> **The data**
§

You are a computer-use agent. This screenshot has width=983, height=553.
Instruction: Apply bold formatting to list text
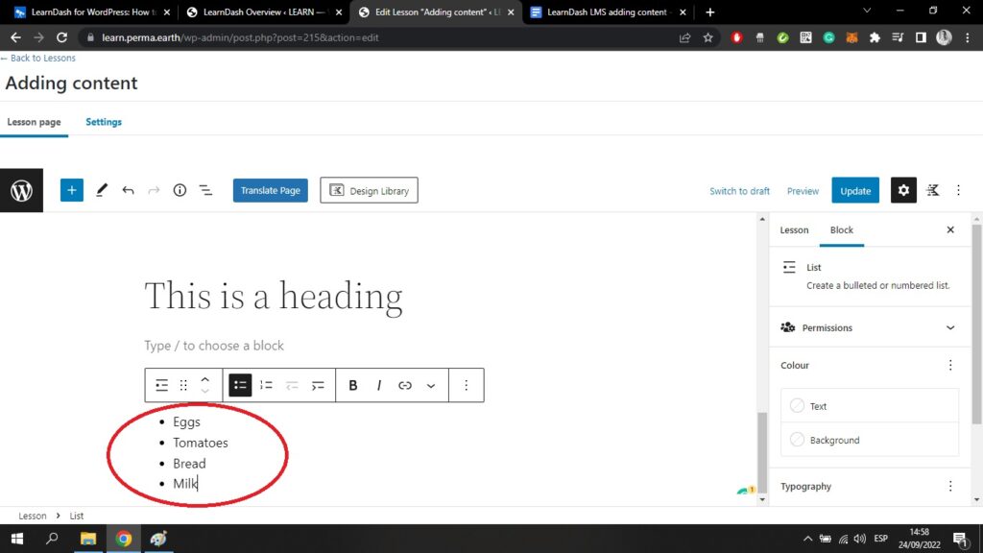click(353, 385)
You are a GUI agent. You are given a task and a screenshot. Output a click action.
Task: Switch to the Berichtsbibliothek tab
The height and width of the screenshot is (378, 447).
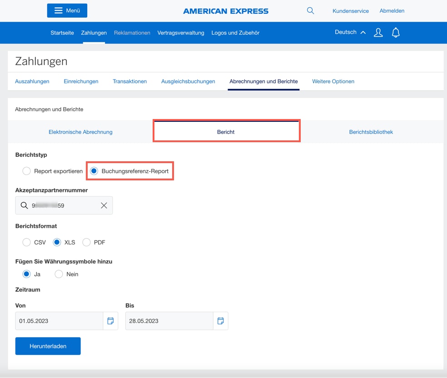(x=372, y=132)
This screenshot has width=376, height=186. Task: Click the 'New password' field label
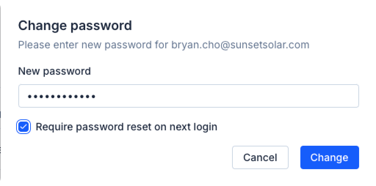click(x=54, y=71)
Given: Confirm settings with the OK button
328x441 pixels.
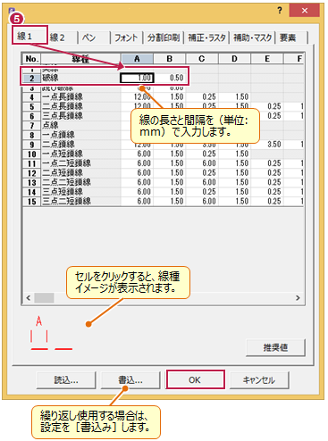Looking at the screenshot, I should [195, 379].
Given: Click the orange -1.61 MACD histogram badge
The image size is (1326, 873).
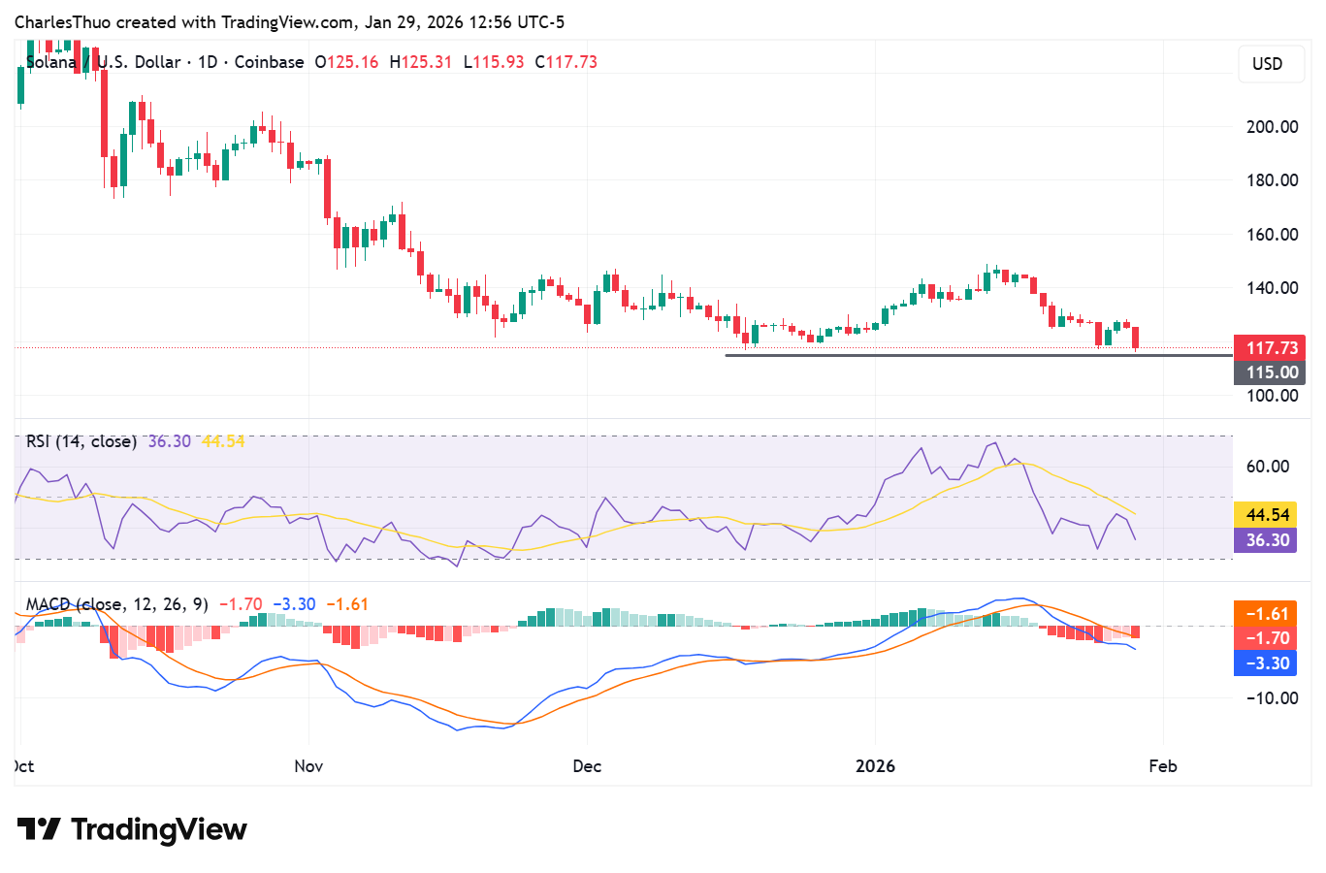Looking at the screenshot, I should point(1269,613).
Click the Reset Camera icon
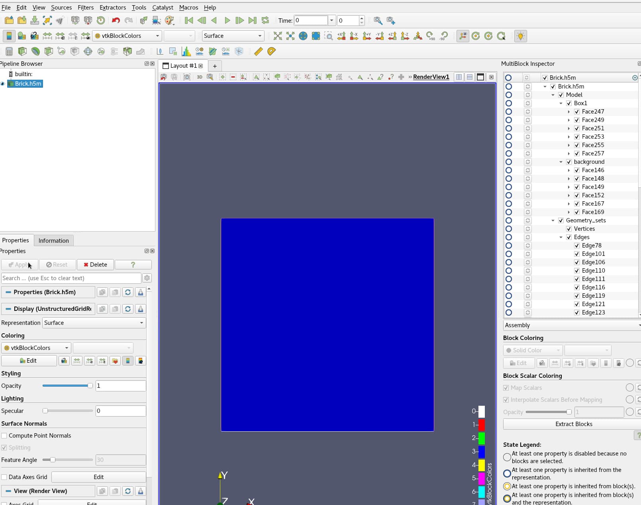641x505 pixels. (x=278, y=36)
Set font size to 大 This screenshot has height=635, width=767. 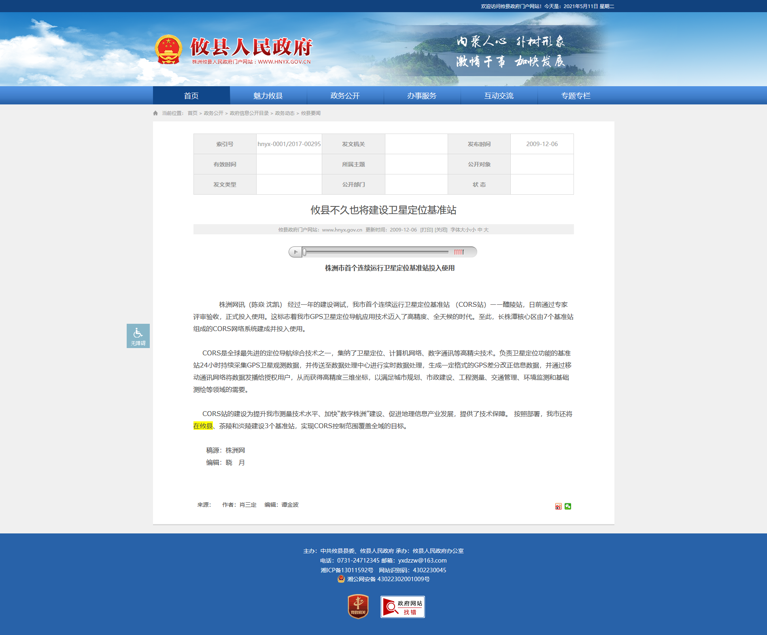pos(486,230)
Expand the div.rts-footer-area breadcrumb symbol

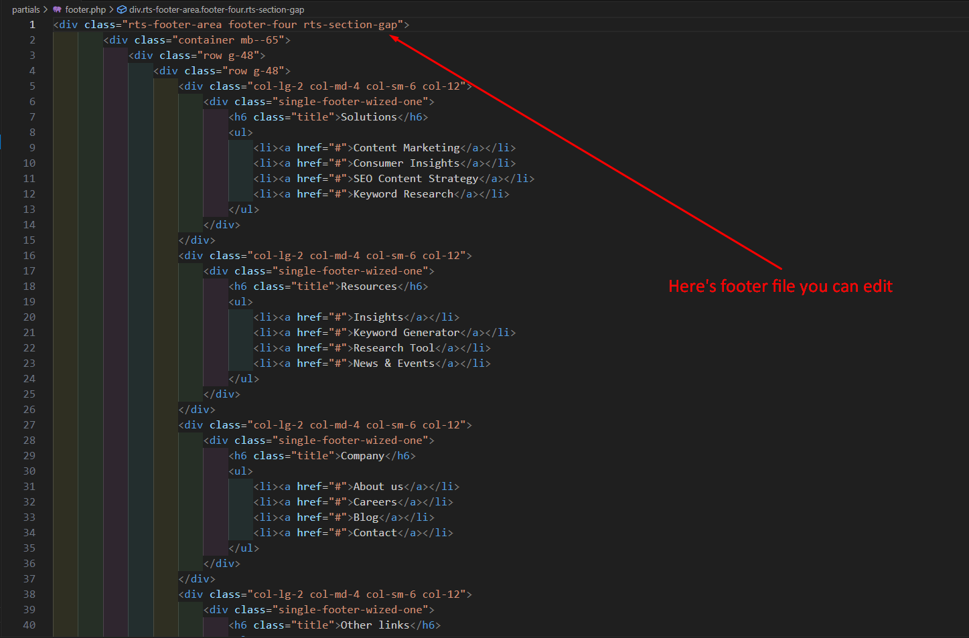216,9
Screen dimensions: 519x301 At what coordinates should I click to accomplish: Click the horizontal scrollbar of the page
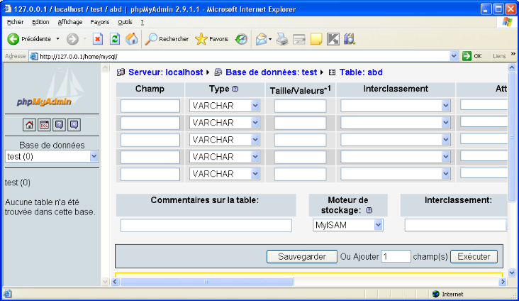[x=207, y=282]
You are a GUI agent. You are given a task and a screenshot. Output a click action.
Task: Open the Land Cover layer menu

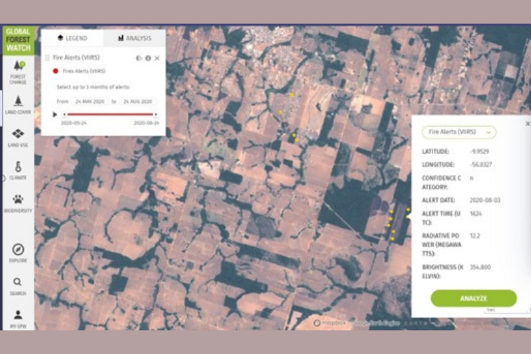point(17,104)
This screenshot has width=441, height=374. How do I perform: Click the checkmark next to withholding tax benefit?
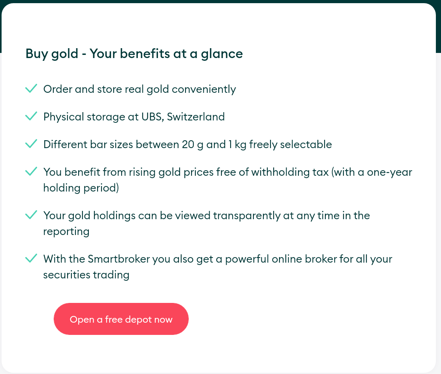31,171
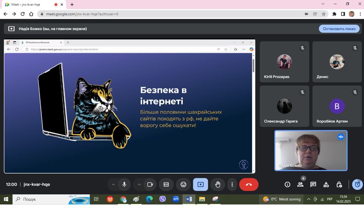Click the Остановить показ button
The width and height of the screenshot is (364, 207).
pyautogui.click(x=339, y=29)
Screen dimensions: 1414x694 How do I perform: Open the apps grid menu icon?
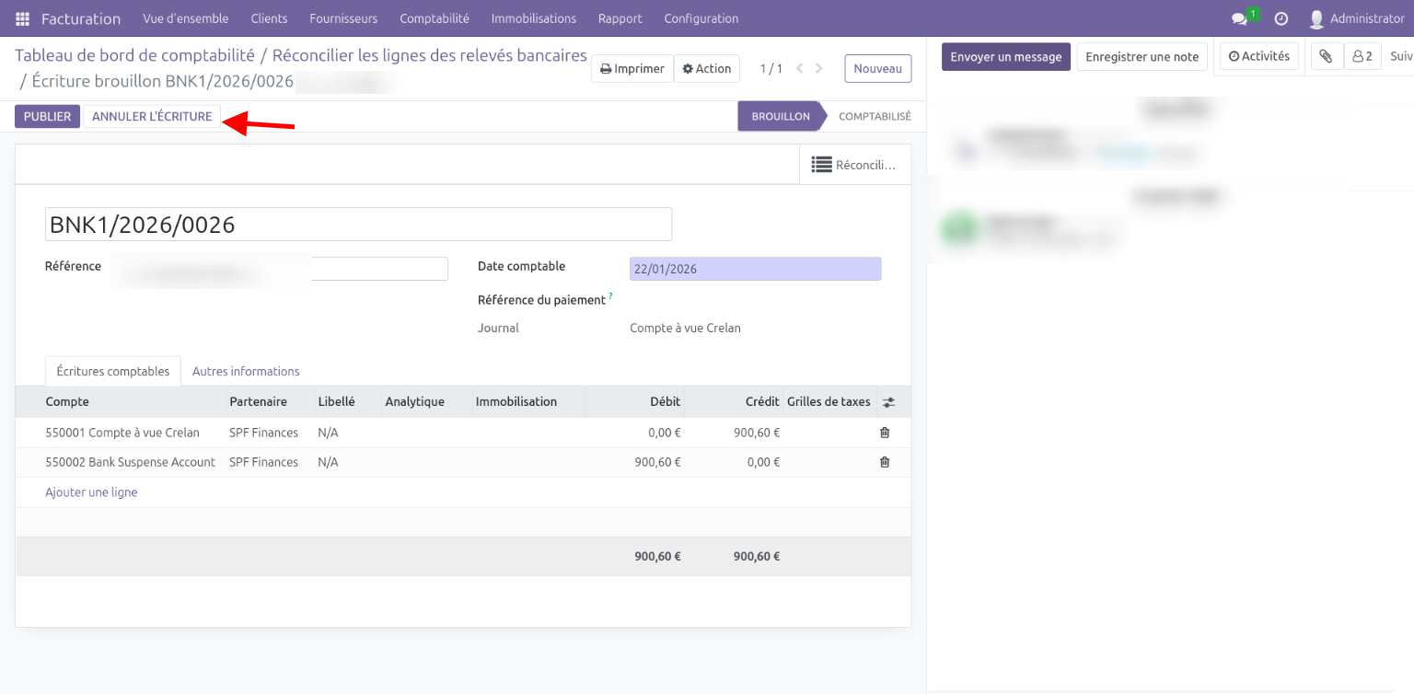pos(23,18)
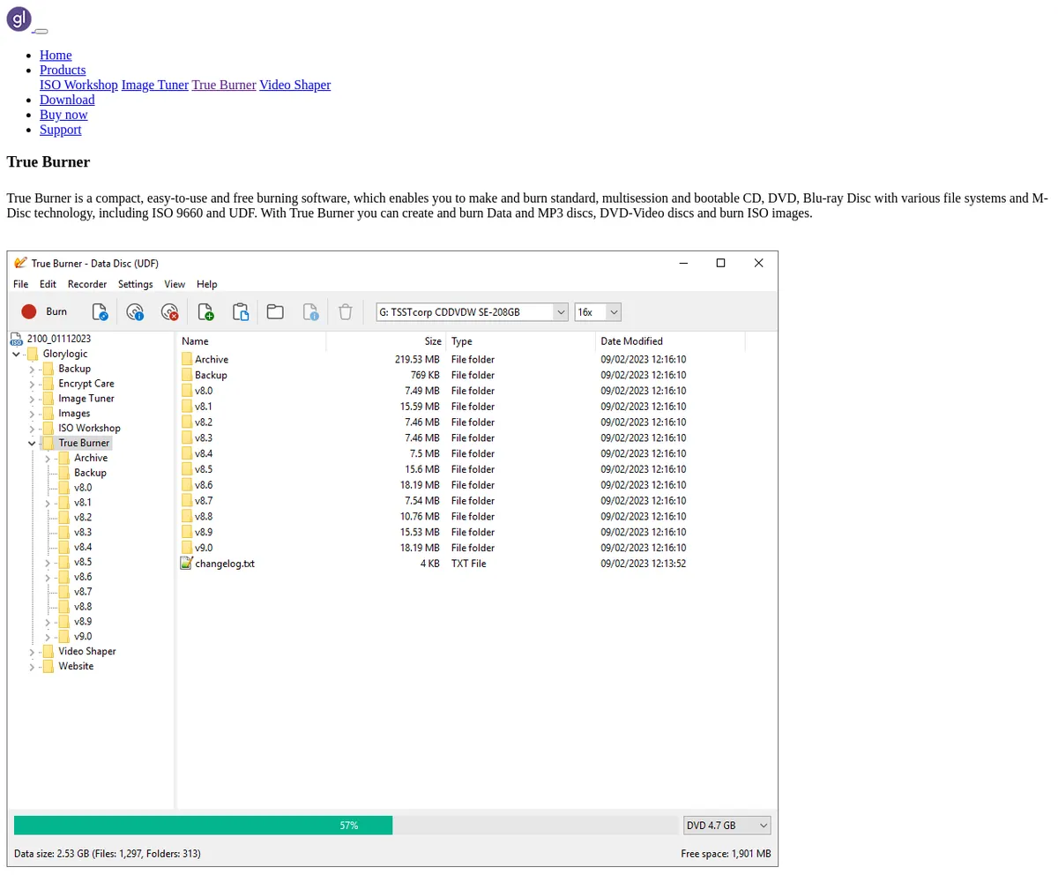Open the 16x burn speed dropdown
Viewport: 1058px width, 882px height.
tap(614, 311)
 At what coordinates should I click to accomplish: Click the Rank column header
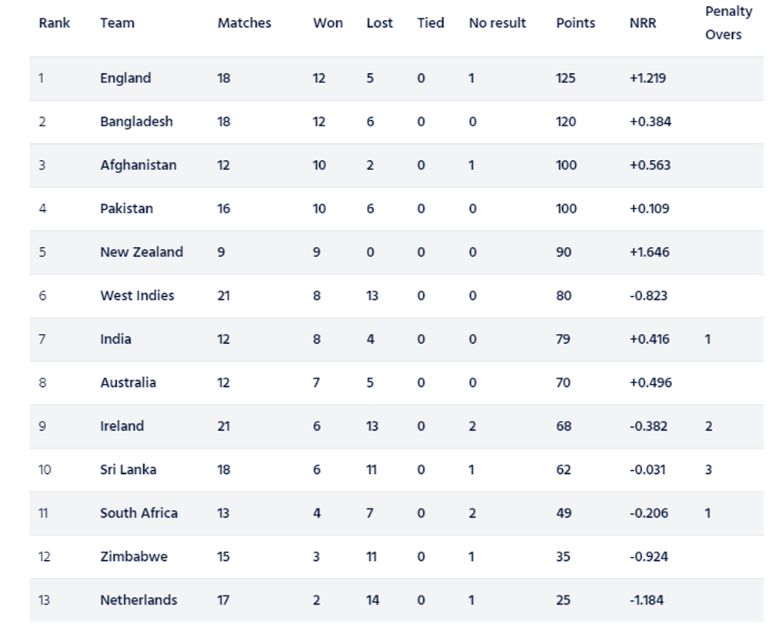(x=55, y=23)
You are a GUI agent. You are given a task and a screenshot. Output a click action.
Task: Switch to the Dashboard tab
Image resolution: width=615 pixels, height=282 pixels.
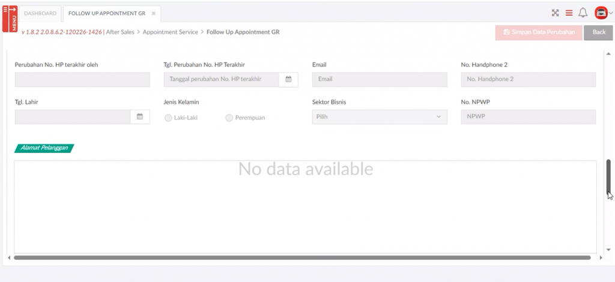(x=40, y=13)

§

> **Required work**
In the listing above, find the line with "The height and" and the line with "Given: Confirm settings with the OK button". Set down exactly those lines and everything between them, skipping pictures.

> **Answer to this problem**
The height and width of the screenshot is (378, 447).
(x=372, y=132)
This screenshot has width=376, height=186. Task: Click the 'New password' field label
click(x=54, y=71)
Given: Confirm settings with the OK button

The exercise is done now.